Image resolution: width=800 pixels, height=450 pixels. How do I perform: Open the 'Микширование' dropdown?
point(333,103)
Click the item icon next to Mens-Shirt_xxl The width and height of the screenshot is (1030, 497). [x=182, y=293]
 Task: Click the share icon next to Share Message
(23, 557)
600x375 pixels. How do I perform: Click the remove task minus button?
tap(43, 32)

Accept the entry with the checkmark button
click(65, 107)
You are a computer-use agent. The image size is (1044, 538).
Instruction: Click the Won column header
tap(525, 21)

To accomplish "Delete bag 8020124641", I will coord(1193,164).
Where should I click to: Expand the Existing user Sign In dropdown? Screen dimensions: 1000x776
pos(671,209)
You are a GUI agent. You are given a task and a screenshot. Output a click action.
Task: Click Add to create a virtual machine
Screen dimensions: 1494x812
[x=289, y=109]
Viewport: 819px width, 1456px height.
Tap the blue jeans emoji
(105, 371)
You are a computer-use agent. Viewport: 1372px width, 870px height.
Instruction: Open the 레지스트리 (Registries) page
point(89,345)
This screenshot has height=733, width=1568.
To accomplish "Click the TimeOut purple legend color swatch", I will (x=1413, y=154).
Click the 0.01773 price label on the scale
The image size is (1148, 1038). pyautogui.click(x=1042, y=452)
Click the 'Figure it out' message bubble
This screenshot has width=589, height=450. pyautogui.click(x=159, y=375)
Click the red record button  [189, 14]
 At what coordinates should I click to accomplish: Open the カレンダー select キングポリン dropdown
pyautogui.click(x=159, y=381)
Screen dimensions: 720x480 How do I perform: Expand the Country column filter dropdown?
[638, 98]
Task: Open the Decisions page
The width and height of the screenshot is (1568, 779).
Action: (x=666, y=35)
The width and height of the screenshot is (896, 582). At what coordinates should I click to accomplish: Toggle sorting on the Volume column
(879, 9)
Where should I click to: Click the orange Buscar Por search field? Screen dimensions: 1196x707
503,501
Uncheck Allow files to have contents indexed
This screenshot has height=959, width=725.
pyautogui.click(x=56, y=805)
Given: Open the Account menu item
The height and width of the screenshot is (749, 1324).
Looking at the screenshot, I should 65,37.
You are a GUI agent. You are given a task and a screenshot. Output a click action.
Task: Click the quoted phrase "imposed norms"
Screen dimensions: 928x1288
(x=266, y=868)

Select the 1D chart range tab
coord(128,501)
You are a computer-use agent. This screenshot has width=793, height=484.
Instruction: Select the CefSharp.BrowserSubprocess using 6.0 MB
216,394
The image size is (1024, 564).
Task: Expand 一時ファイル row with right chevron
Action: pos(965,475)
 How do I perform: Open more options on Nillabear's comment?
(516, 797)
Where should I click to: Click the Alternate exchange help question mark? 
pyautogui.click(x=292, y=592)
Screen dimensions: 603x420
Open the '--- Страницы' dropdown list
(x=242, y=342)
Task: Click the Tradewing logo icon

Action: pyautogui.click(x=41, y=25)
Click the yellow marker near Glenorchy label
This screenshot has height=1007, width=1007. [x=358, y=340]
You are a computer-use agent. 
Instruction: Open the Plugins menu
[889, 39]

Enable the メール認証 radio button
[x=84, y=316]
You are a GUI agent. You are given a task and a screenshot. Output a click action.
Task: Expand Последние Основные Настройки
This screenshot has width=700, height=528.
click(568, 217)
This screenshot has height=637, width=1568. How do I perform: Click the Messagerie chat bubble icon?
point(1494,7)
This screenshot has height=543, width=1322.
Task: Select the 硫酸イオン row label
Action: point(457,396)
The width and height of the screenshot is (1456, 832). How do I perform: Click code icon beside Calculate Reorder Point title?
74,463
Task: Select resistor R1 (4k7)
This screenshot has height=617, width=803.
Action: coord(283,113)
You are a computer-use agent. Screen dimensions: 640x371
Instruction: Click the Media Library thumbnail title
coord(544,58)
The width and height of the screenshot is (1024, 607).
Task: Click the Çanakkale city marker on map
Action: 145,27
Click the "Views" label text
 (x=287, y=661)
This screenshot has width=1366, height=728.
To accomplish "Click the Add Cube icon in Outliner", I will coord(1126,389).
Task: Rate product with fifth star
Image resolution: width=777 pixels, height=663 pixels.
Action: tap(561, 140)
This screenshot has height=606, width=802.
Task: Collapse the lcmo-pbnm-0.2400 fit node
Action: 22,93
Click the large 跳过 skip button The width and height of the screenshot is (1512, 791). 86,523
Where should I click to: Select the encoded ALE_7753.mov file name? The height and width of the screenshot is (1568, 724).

+++

= Task brief =
Your answer must be a single number, the count of lines in the data that hold the string "Viewport".

= Answer to this exercise =
2